── INPUT FOR THIS TASK ──

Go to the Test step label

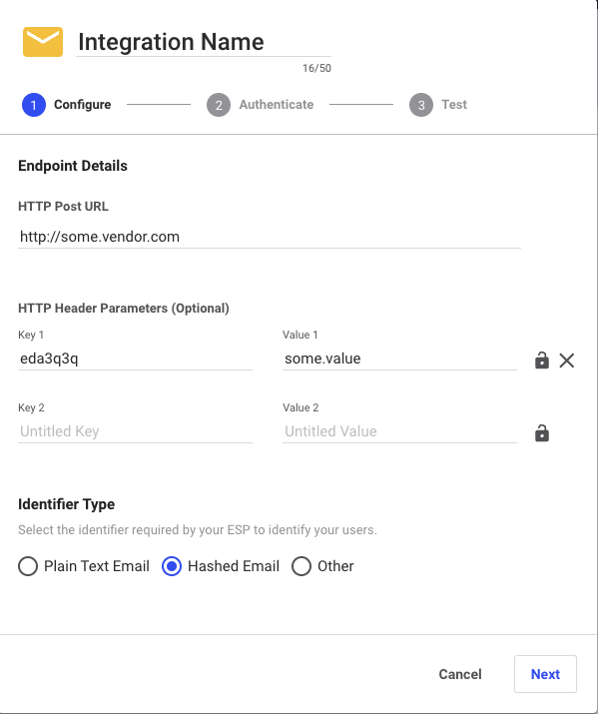point(454,104)
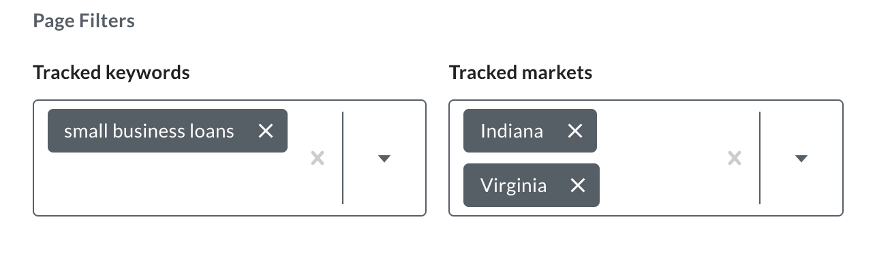Remove the Indiana market tag
The image size is (875, 256).
coord(575,131)
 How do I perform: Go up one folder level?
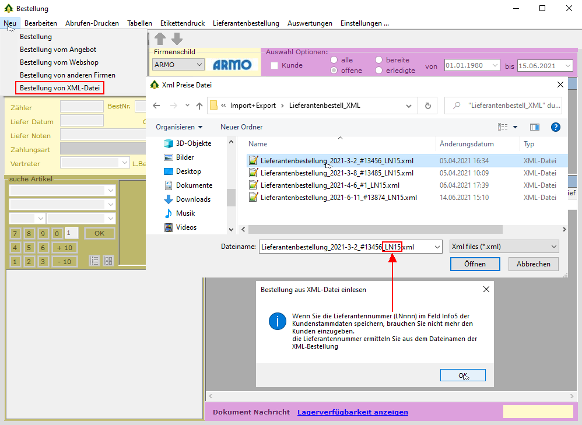(199, 106)
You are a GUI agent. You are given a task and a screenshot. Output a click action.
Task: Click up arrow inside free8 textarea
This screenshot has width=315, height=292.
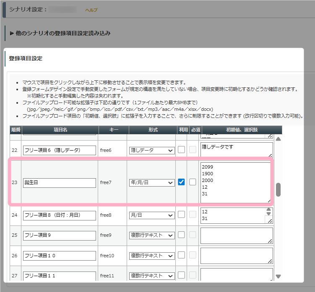click(x=269, y=210)
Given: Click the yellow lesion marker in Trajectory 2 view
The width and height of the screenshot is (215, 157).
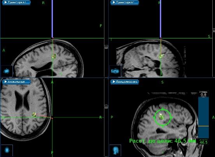Looking at the screenshot, I should click(161, 56).
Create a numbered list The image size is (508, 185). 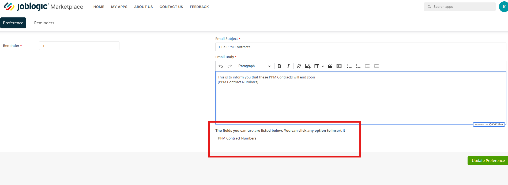point(358,66)
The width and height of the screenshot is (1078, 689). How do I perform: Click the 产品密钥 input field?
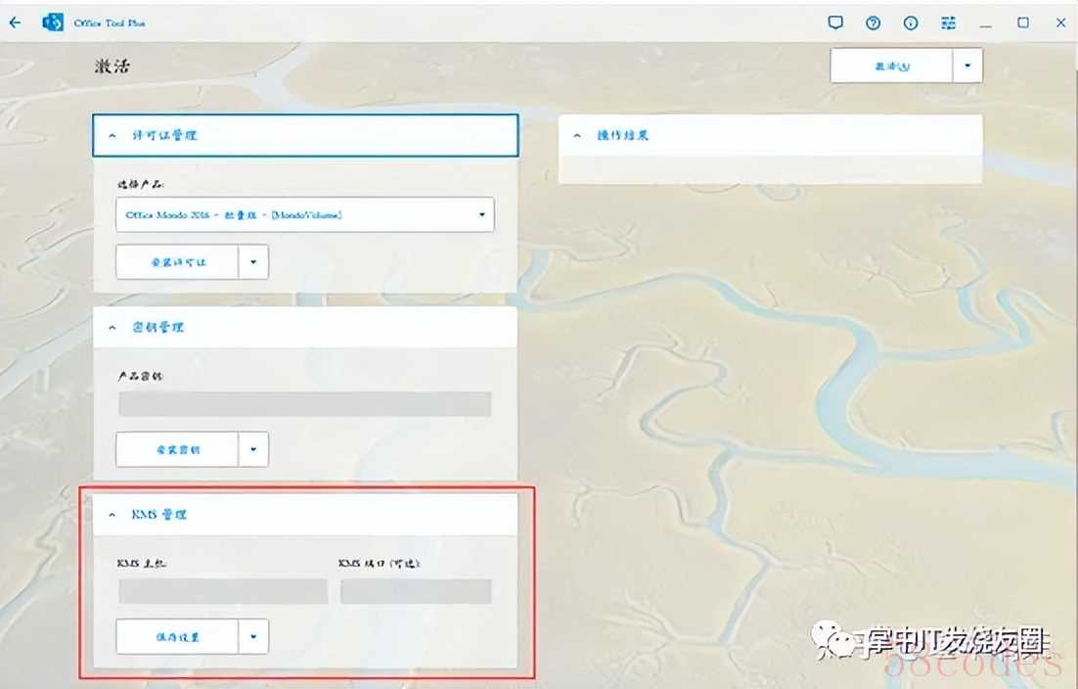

───

* **GOAL OF THE EXERCISE**
Rewrite the listing from its start through the line containing "click(x=269, y=210)", replacing "folder" with "directory" and leaving everything else unchanged. Leave the pictures out of your answer.

* **SOLUTION TO THIS PROBLEM**
Go to the Test step label

point(454,104)
Remove the Indiana market tag
The image size is (875, 256).
coord(575,131)
 How do I perform: Go up one directory level?
(199, 106)
You are a GUI agent. You are given a task and a screenshot. Output a click action.
Task: Click up arrow inside free8 textarea
This screenshot has width=315, height=292.
click(x=269, y=210)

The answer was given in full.